Synthesis and Evaluation of 6‐Ethoxy‐2‐mercaptobenzothiazole Scaffolds as Potential α‐Glucosidase Inhibitors

Abstract

Abstract6‐Ethoxy‐2‐mercapto benzothiazole derivatives 1–26 were synthesized by following two different reaction schemes. Products 1–18 were synthesized by treating 6‐ethoxy‐2‐mercaptobenzothiazole with different phenacyl bromides whereas compounds 19–26 were prepared by the reaction of 6‐ethoxy‐2‐mercaptobenzothiazole with benzyl bromide derivatives under basic conditions. Structural characterization of compounds was performed by mass spectrometric and NMR spectroscopic techniques.

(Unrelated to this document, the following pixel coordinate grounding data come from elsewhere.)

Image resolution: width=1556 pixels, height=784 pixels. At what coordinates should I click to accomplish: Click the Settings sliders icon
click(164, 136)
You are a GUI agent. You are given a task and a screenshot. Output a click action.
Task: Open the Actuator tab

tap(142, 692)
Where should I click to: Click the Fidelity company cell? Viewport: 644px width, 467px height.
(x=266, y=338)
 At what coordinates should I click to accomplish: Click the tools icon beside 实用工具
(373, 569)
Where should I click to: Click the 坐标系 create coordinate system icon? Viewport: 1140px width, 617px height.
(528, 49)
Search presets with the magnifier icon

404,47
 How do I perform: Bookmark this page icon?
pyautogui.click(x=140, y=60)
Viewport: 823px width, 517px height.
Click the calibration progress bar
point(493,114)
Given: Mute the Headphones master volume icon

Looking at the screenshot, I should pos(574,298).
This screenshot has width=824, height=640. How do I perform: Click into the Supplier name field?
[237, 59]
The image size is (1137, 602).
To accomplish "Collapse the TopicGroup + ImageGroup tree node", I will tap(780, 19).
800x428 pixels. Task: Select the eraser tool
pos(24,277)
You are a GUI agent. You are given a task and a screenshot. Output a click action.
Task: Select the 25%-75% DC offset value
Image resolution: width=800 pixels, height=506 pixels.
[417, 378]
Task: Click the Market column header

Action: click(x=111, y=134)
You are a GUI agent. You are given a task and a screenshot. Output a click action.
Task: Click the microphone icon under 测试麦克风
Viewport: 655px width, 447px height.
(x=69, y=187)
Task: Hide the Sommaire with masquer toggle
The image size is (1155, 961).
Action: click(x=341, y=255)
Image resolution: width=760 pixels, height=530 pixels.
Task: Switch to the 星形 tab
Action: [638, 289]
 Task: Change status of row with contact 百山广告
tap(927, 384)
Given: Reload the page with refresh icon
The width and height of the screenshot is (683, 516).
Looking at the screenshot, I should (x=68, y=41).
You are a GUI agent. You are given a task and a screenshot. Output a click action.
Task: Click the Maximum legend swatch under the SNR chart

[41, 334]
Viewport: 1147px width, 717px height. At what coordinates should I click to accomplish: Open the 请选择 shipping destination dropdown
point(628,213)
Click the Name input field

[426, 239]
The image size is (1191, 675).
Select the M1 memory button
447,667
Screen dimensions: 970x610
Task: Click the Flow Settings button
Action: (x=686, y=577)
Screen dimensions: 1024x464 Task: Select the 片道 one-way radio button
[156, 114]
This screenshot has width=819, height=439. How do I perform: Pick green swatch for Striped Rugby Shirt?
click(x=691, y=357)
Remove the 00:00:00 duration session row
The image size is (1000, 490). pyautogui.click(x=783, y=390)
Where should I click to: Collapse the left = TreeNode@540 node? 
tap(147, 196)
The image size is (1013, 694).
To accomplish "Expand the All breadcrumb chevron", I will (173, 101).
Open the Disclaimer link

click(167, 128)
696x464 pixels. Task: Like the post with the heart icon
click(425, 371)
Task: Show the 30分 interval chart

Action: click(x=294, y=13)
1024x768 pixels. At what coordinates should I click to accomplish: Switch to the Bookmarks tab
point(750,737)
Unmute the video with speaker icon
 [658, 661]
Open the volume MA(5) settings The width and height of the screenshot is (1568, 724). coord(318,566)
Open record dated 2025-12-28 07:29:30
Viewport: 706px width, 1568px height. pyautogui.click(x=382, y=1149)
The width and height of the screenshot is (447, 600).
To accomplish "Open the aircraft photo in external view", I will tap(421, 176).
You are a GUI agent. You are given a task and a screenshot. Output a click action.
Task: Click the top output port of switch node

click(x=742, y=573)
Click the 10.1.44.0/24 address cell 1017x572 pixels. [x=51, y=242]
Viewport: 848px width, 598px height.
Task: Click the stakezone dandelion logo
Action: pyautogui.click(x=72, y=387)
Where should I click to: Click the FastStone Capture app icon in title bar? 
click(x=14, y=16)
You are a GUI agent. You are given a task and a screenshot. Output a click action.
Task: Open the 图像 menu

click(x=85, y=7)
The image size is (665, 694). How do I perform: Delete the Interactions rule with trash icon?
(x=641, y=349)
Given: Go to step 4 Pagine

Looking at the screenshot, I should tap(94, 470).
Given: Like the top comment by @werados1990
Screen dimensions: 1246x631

Spectroscopic data was well supported to confirm the structures of each analog. All synthetic compounds were subjected to check their potential to inhibit the α‐glucosidase enzyme. All scaffolds demonstrated potent inhibitory activity (IC50=60.1±3.6–319.7±7.5 μM) than standard acarbose (IC50=750.0±10.5 μM). Compounds 18 (IC50=60.1±3.6 μM) and 26 (IC50=77.0±4.4 μM) having another electron‐rich heterocyclic ring system were identified as the two top‐most potent compounds of the series. Kinetic studies ascertained the competitive type inhibition by the most potent analogs. Detailed binding interactions analyses with docking simulations were also carried out which revealed a distinct binding pattern of ligands (synthetic molecules) with the enzyme's active site.